* [Tâches à réaliser]:
a: Relevez toutes les dates complètes (jour, mois et année) mentionnées dans l'extrait choisi.
b: Pour chacun des énoncés suivants, indiquez s'il concorde avec l'extrait choisi en répondant oui ou non et en citant les mots décisifs de l'extrait : (i) Les avis d'opposition ont été produits en conformité avec la Loi. (ii) La succession et madame Lussier ont toutes deux déposé des avis d'appel le 19 juin 1997. (iii) Le ministre a informé la succession que les cotisations dont le montant était nul pouvaient faire l'objet d'un appel.
c: D'après l'extrait choisi, qui a produit auprès du ministre les avis d'opposition le 14 février 1995 ?

En effet, le choix dont vous désirez vous prévaloir selon le paragraphe 104(13.1) ne fait pas partie de la Législation applicable au Dossier Équité qui permet, en accord avec le Règlement 600 de l'Impôt sur le Revenu, de demander un choix tardif ou une modification de choix ou sa révocation.

[12] Le 14 février 1995 monsieur Vendetti a produit auprès du ministre des avis d'opposition de la succession et madame Lussier pour les années d'imposition 1992 et 1993. Le ministre a prorogé les délais pour permettre la production de ces avis d'opposition, lesquels ont donc été produits en conformité avec la Loi.

[13] Le 21 mars 1997 le ministre a ratifié les cotisations à l'égard desquelles madame Lussier avait produit des avis d'opposition. Le même jour, il a aussi informé la succession que les cotisations dont le montant était nul ne pouvaient faire l'objet d'un appel et qu'aucune modification n'était justifiée.

[14] Le 19 juin 1997 seule madame Lussier a déposé au greffe de cette cour des avis d'appel à l'encontre des cotisations pour les années d'imposition 1992 et 1993.

* [Données fournies]:
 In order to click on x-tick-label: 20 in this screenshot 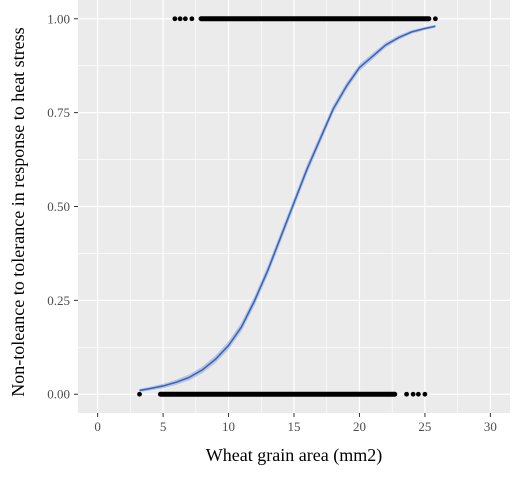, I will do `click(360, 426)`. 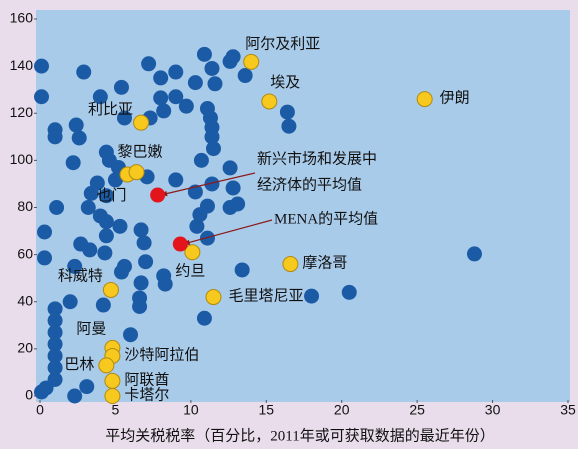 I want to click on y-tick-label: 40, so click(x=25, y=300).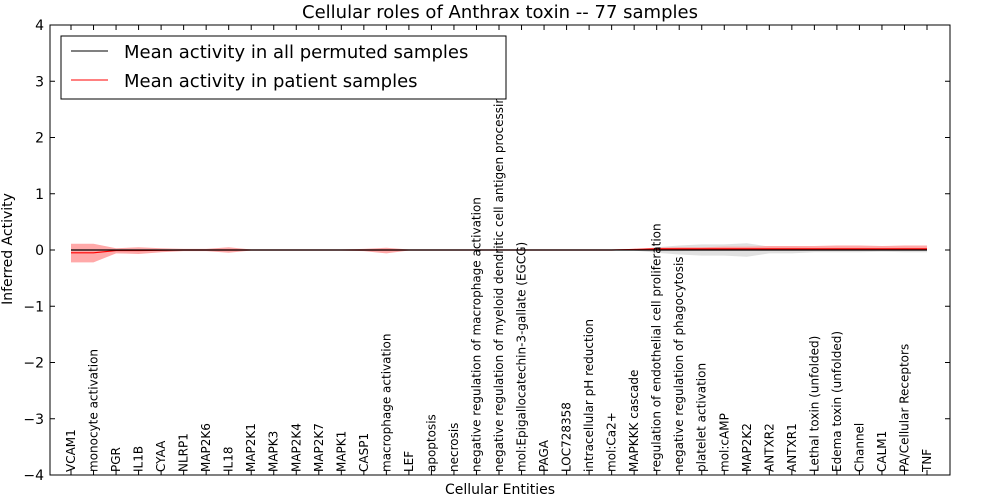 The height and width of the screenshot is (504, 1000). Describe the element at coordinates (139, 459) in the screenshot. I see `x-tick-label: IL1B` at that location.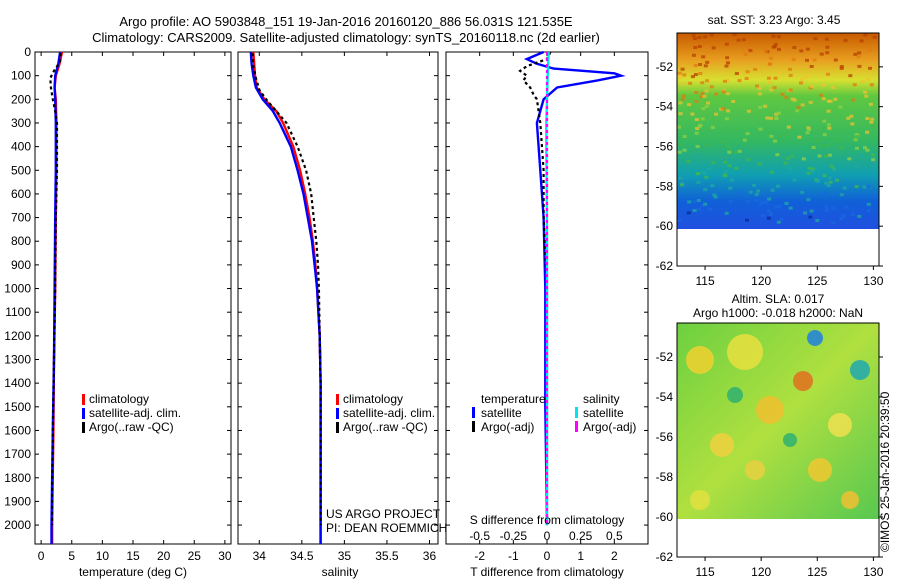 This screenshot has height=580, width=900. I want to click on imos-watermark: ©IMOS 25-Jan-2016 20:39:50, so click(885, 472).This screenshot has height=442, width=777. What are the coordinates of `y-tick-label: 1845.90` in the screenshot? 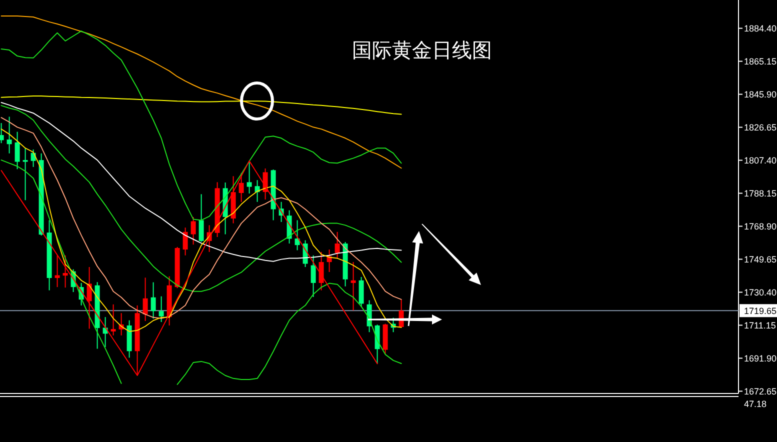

* [Réponses aux tâches]:
a: 14 février 1995 ; 21 mars 1997 ; 19 juin 1997

b:
(i) Oui : « lesquels ont donc été produits en conformité avec la Loi ».
(ii) Non : « seule madame Lussier a déposé au greffe de cette cour des avis d'appel ».
(iii) Non : « les cotisations dont le montant était nul ne pouvaient faire l'objet d'un appel ».

c: Monsieur Vendetti.